I suppose the primary reason is that the event itself is non-stop action for three hours. I’ve always enjoyed Speedway, but since former World Champion Ole Olsen launched this new exciting Grand Prix format, it has become so professional that it’s now right up there on a par with Moto GP.   It’s exciting, colourful, fast-paced and dangerous. Yes, you heard right…dangerous.  It’s also very convenient, starting early evening and finishing around 10.00 p.m. Also, being in the centre of a vibrant city, it’s easy to be sitting in one of the numerous restaurants within minutes of the end of the event.

Each one of the 12 Rounds of the Grand Prix series comprises 23 races, of which the last three heats constitute two semi-finals and the final itself. Best of all, there are only two minutes between each heat, so none of the interminable hanging around that seems to be par for the course at so many motor racing events. The series visits 10 different countries, including the UK, New Zealand, Italy and Sweden

Best of all for me is that you can enjoy all of the race action whilst sitting comfortably in one of the most well equipped, modern sports stadiums in Britain. I’m sorry if I’m beginning to sound like a Cardiff tourist guide, it’s just that the prospect of a weekend away, centred around, but not dominated by a great sporting event, is the sort of event that I enjoy. I can’t honestly say the same about many other motorsport events, unless I’m invited as a guest of a team, whereby I can be at the heart of the action, which I must admit is very different from being a straightforward paying spectator.

Another reason I enjoy the Speedway Grand Prix is the unique atmosphere that you experience amongst the thousands of spectators. It’s an extraordinary sight, with supporters of the various competing riders arriving from all over the world, waving national flags and mixing without any signs of trouble in the bars and restaurants, prior to the evening’s racing.

What makes the racing so special is that wherever you sit in the stadium you can watch every inch of the action, unlike the situation at many race circuits where you end up watching 80% of the racing  on big screens, wondering why you didn’t stay at home and watch it all on the TV in the first place.
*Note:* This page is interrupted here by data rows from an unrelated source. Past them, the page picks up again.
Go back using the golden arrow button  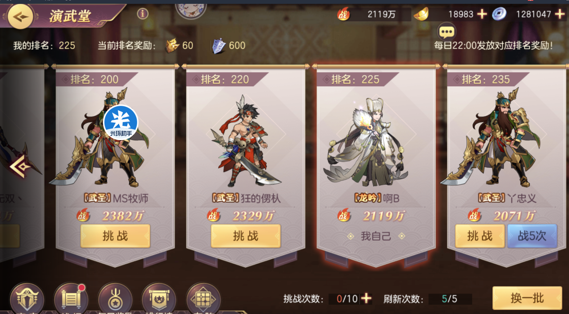[21, 16]
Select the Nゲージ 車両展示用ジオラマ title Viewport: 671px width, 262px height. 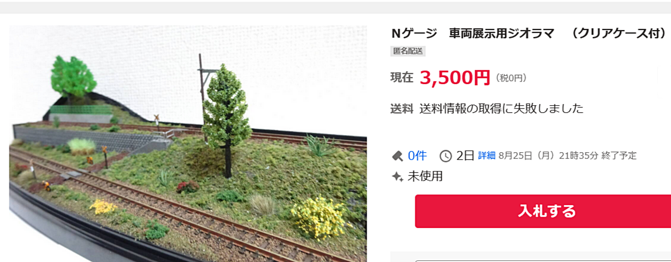pyautogui.click(x=529, y=33)
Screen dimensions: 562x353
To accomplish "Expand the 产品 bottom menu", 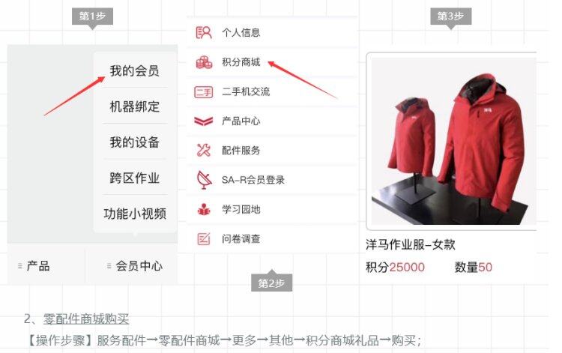I will (34, 266).
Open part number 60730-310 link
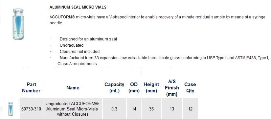 coord(31,109)
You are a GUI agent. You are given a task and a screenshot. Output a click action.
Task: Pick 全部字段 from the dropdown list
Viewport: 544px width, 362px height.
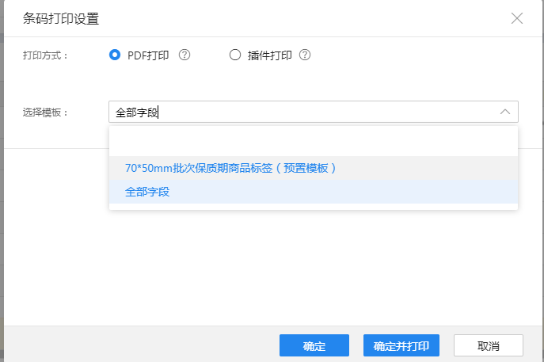pyautogui.click(x=147, y=192)
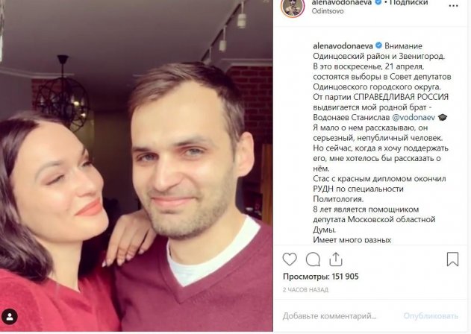Share the post using the share icon
The image size is (471, 334).
click(x=336, y=259)
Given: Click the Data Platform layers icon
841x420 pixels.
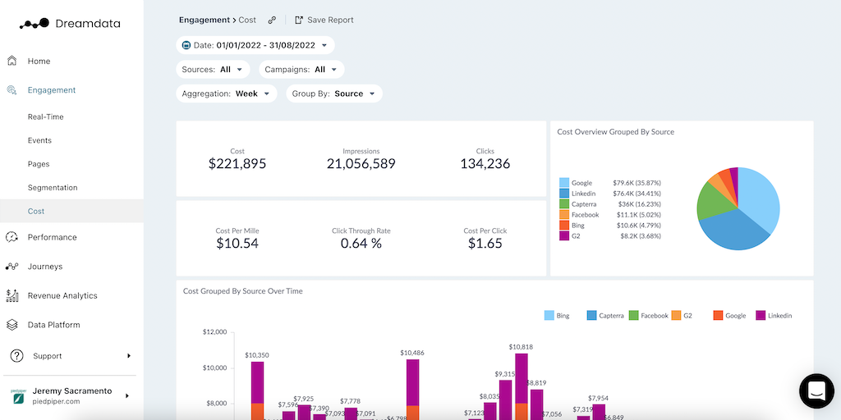Looking at the screenshot, I should click(x=12, y=325).
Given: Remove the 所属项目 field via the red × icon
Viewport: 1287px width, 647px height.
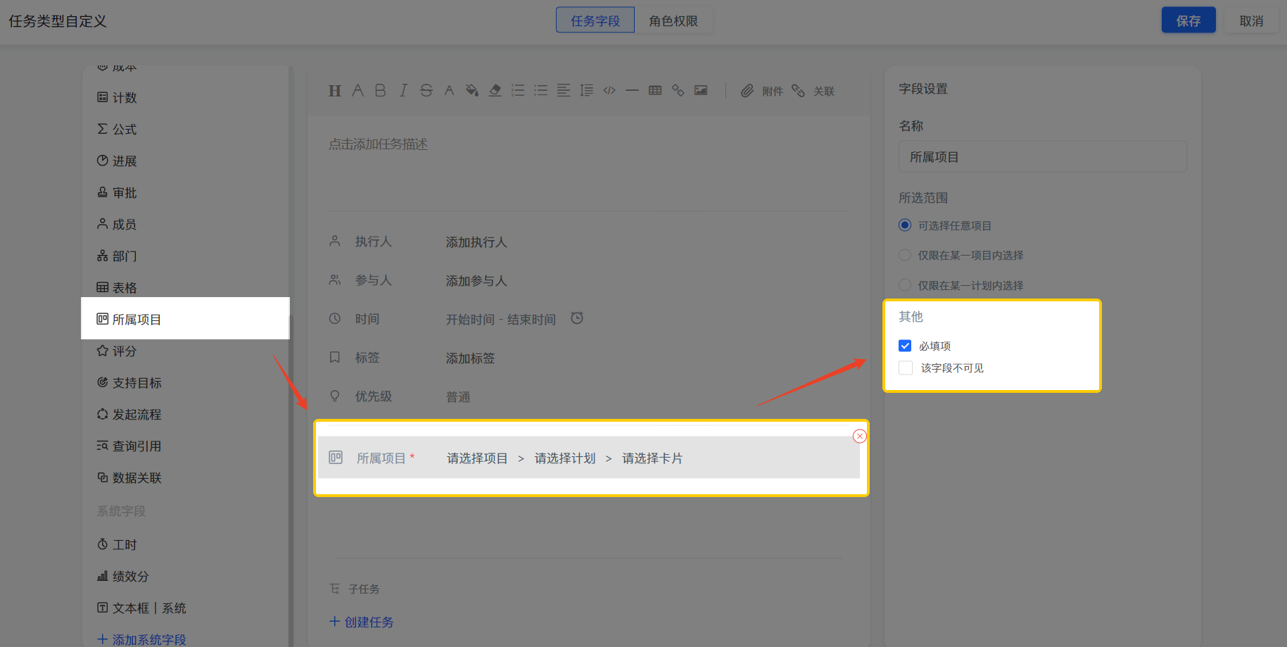Looking at the screenshot, I should click(x=859, y=436).
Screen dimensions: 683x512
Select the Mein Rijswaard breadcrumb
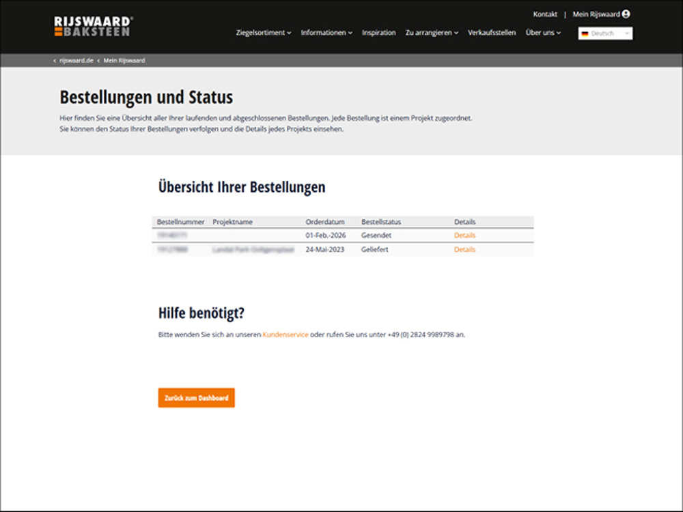click(x=124, y=61)
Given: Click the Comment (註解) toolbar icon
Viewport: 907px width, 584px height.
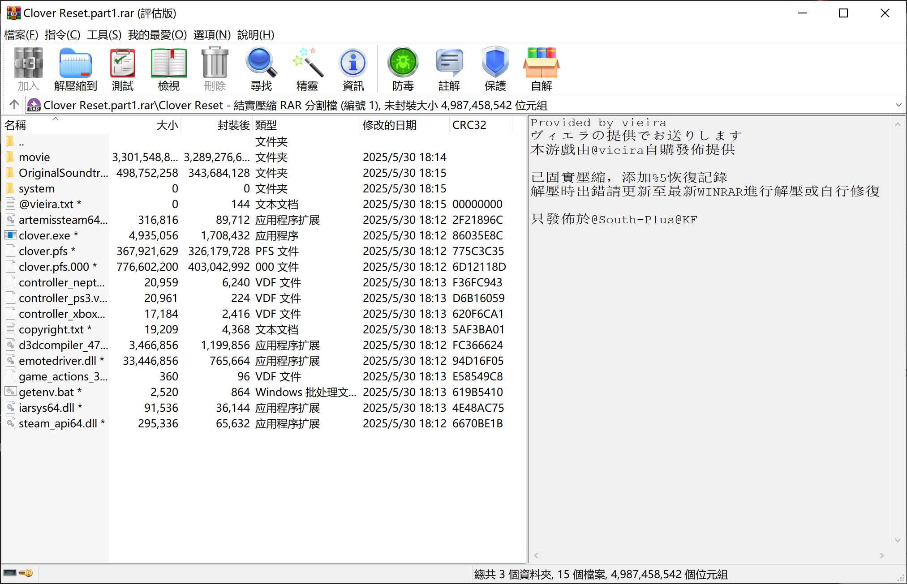Looking at the screenshot, I should pos(449,69).
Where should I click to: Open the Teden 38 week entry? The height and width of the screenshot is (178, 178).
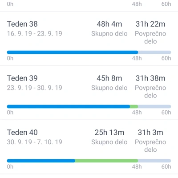click(89, 38)
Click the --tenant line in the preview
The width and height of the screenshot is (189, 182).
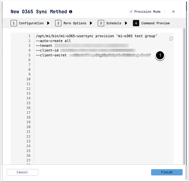coord(45,46)
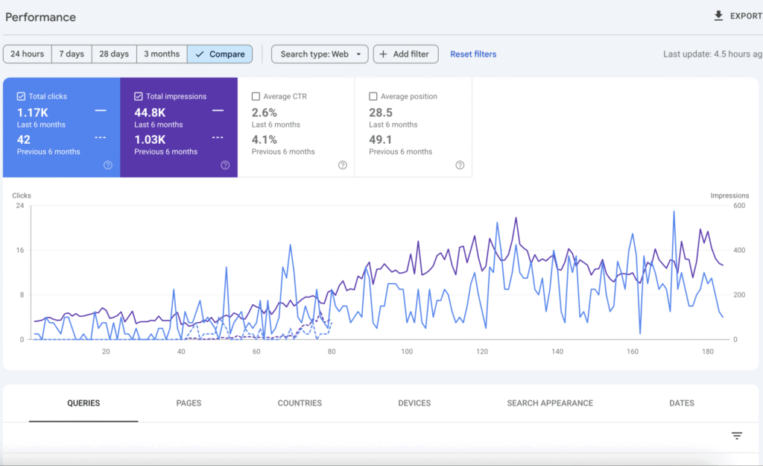This screenshot has width=763, height=466.
Task: Click help icon in Average position card
Action: point(460,166)
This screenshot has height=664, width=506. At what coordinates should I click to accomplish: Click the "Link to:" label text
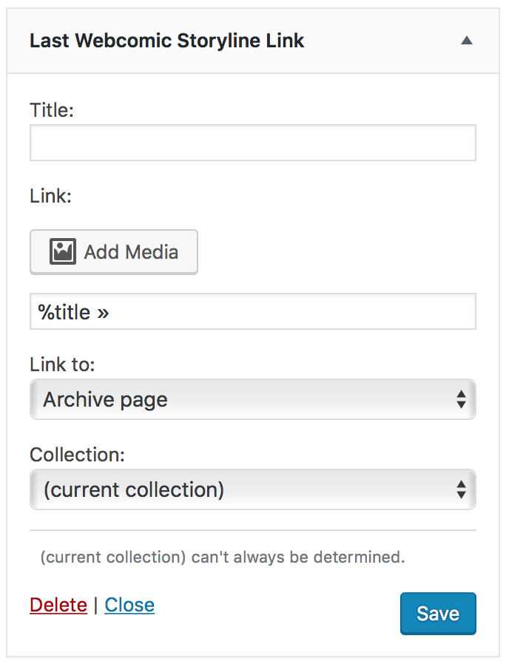[x=62, y=365]
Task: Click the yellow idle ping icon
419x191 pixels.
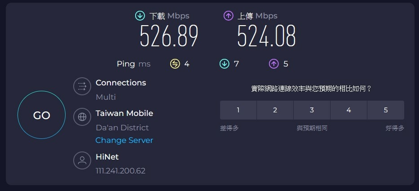Action: [175, 64]
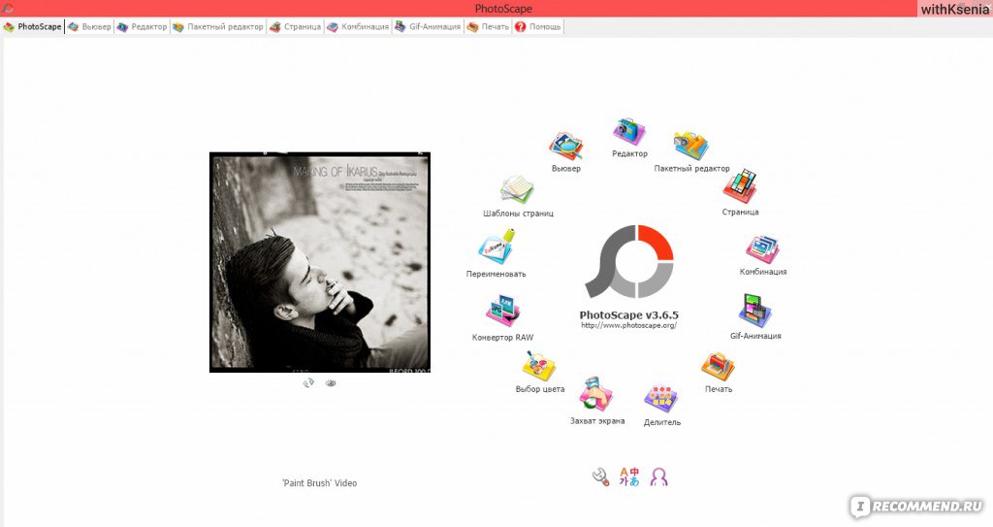Open the Страница icon in the circular menu
The height and width of the screenshot is (527, 993).
pos(740,186)
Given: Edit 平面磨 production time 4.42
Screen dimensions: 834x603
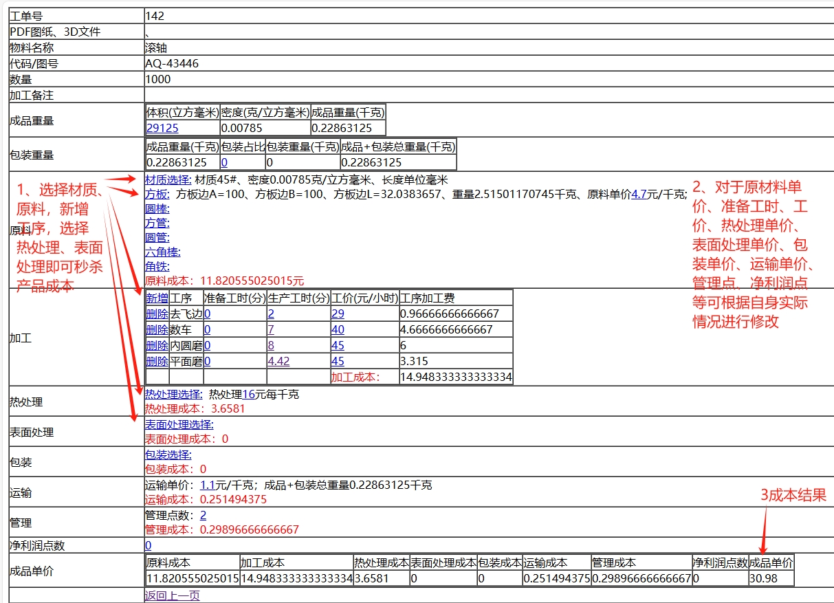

I recall that in many ways, I experienced similar enjoyment of an event when I went to quite a few Indycar races some years ago, whilst working for Lola Race Cars in America. Many UK motor racing enthusiasts turn their noses up at oval track racing. I don’t know why. I’ve witnessed some of the most exciting races ever at oval tracks such as Milwaukee, Nazareth and Michegan. The big difference to lengthy road circuits is that you can watch the entire field circulating, strategies begin to unfold and rarely miss an incident, all from one seat in the stands. So I have to say that if I couldn’t watch the British Speedway Grand Prix as my favoured event, my next best choice would have to be the fabulous Indy 500.

About Brian Sims:

Brian Sims is one of international motorsport’s most experienced and successful sales exponents, securing over £60 million of sponsorship deals at all levels of the sport.

He is the author of a highly acclaimed book on the subject of securing sports sponsorship, the second edition of which was published in October 2011.

His career in sport included 11 years as a championship-winning professional racing driver, in the UK and in South Africa.  He also spent some years as the Marketing Director of the Kyalami F1 Grand Prix Circuit in South Africa.

On returning to England, he established the Motorsport Industry Association (MIA), securing sponsorship from Andersen Consulting, Hewlett Packard and Ford Motor Company.  This was the first trade association established to represent the British motorsport industry.

After three years as CEO of the MIA, Brian became Head of Motorsport for the international API Agency who represented the Benetton F1 Team. Brian secured over $14,000,000 of sponsorship for the Team subsequently becoming the Benetton F1 Team Commercial Director.

Brian then spent four years in South Africa, establishing the South African Motorsport Industry Association. In August 2010 he stood down as its CEO, to allow a South African to take over.

His latest major sponsorship acquisition deal is a three-year agreement with specialist insurance group, HISCOX, on behalf of the Official Aston Martin Racing Team, Jota.